Transference
Psych gaming.
PC, PS4, PSVR, RIFT, VIVE, XBOX ONE | USD$24.99 WWW.UBISOFT.COM
Transference is set in a single location that may be static but is never quite still. It’s disturbing because its domestic setting is at once so recognisable yet clearly a few degrees away from normality. And in a more straightforward sense, it’s a firstperson exploration game with some good scares.
Its premise imagines a piece of technology that can transmit one human consciousness into another. And who better to be the guinea pigs in such an experiment than one’s own family? At least that’s what Macon Blair’s scientist – occasionally calm, often manic, consistently dishevelled – believes, but as we watch him entertainingly unravelling in a series of video logs, it’s clear something has gone badly wrong. Hopping between his perspective, his musician wife and their son, we get to find out what that might be.

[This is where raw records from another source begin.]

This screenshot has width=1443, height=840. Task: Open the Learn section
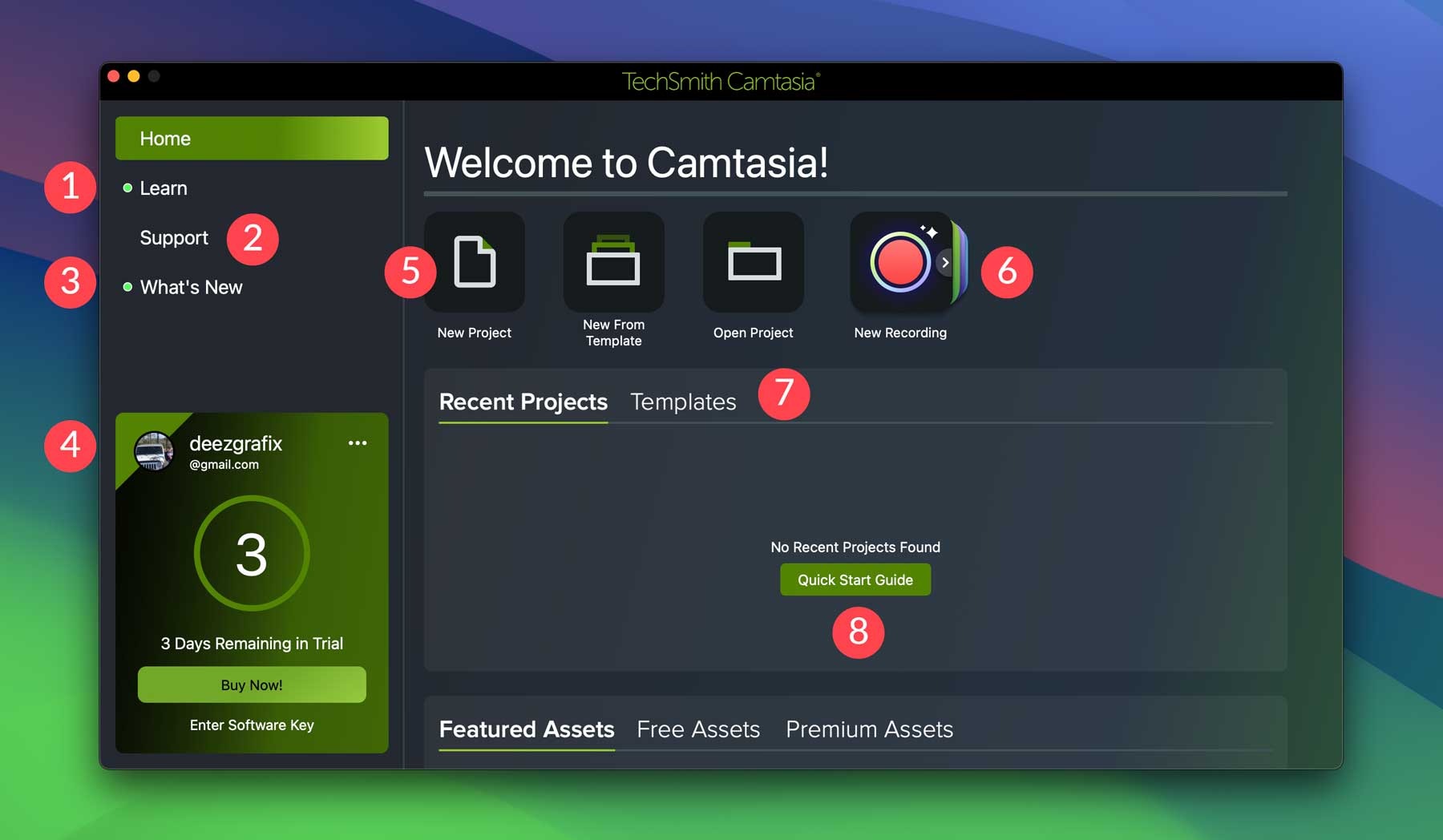[164, 188]
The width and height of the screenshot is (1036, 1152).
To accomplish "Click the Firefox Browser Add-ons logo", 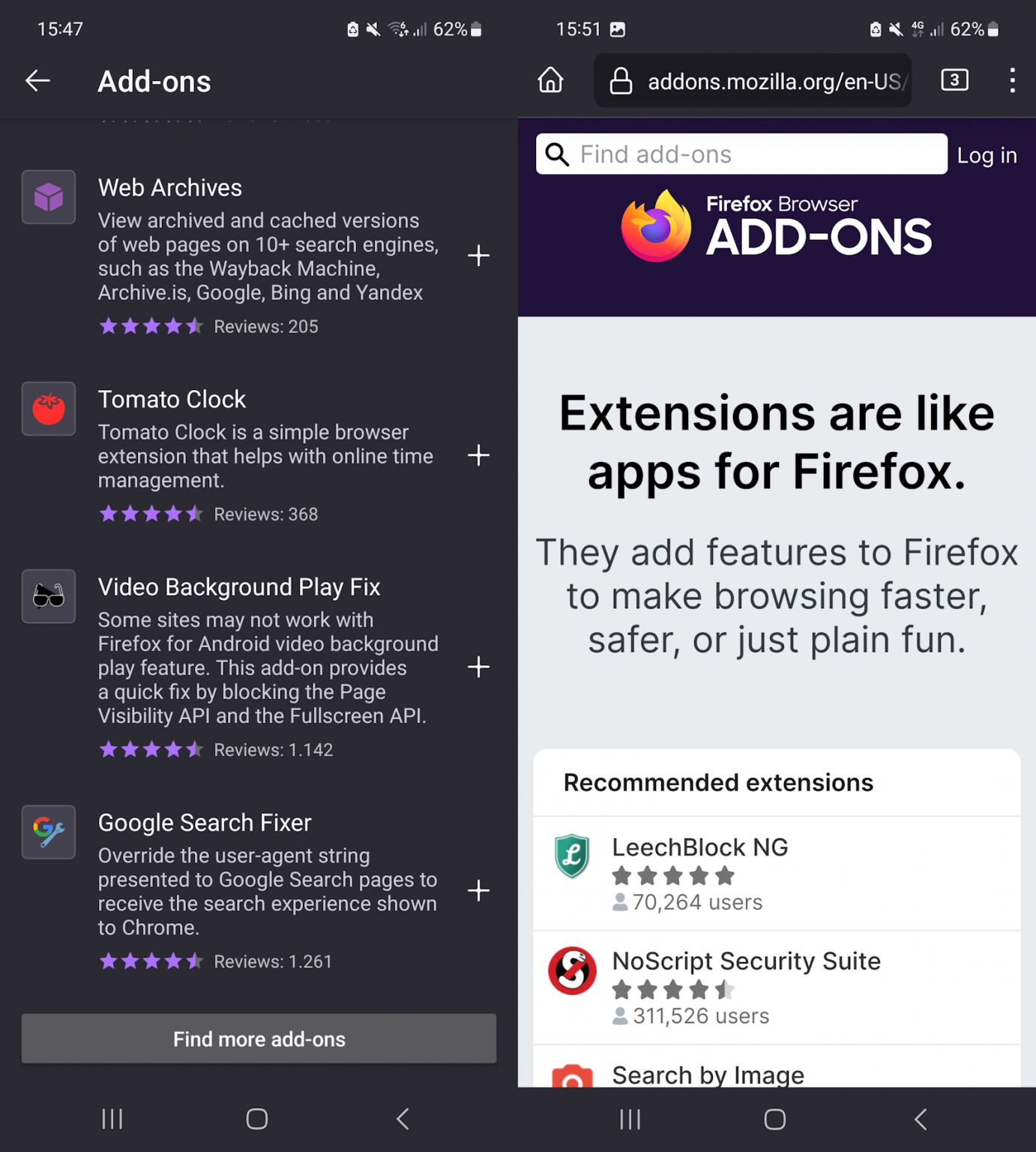I will pos(776,225).
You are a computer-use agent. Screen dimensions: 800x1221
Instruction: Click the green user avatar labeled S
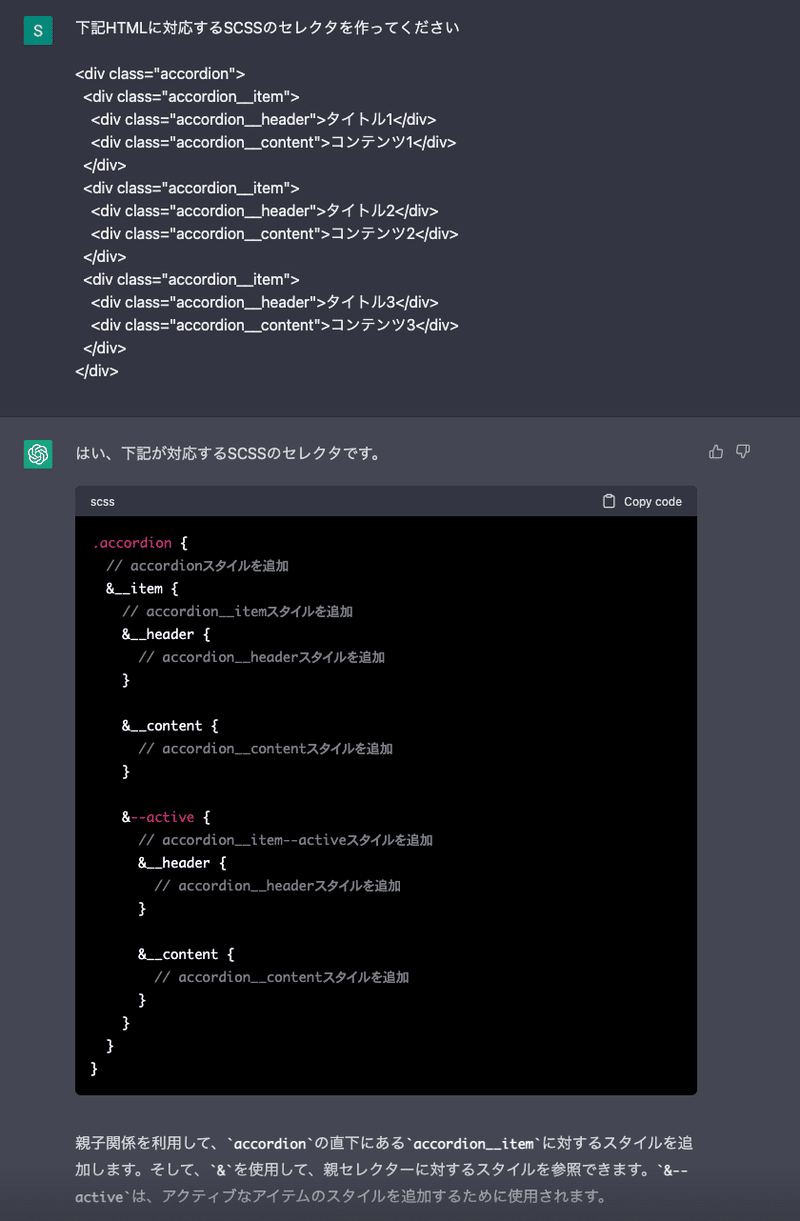point(38,31)
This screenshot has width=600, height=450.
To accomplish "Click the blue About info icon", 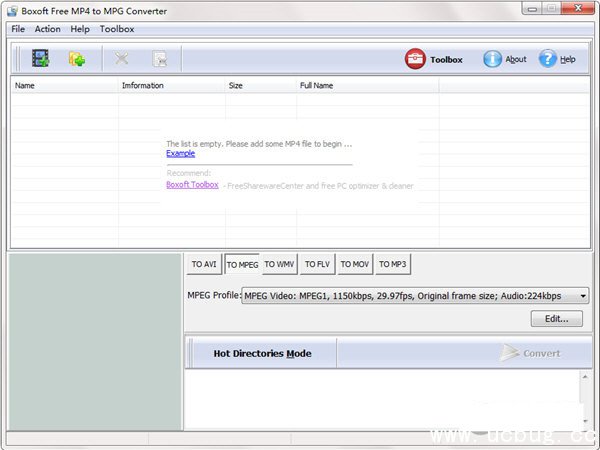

This isn’t the kind of game that says ‘Boo!’ every five minutes, but there are jolts, and they’re efficiently delivered. One deeply alarming set-piece leaves you trapped as a strange, hostile anomaly manifests nearby, with no exits to run to; another forces you to head directly towards a persistent banging noise instead of doing what comes naturally and fleeing. That’s why, despite the occasional stumble, Transference will frequently leave you transfixed.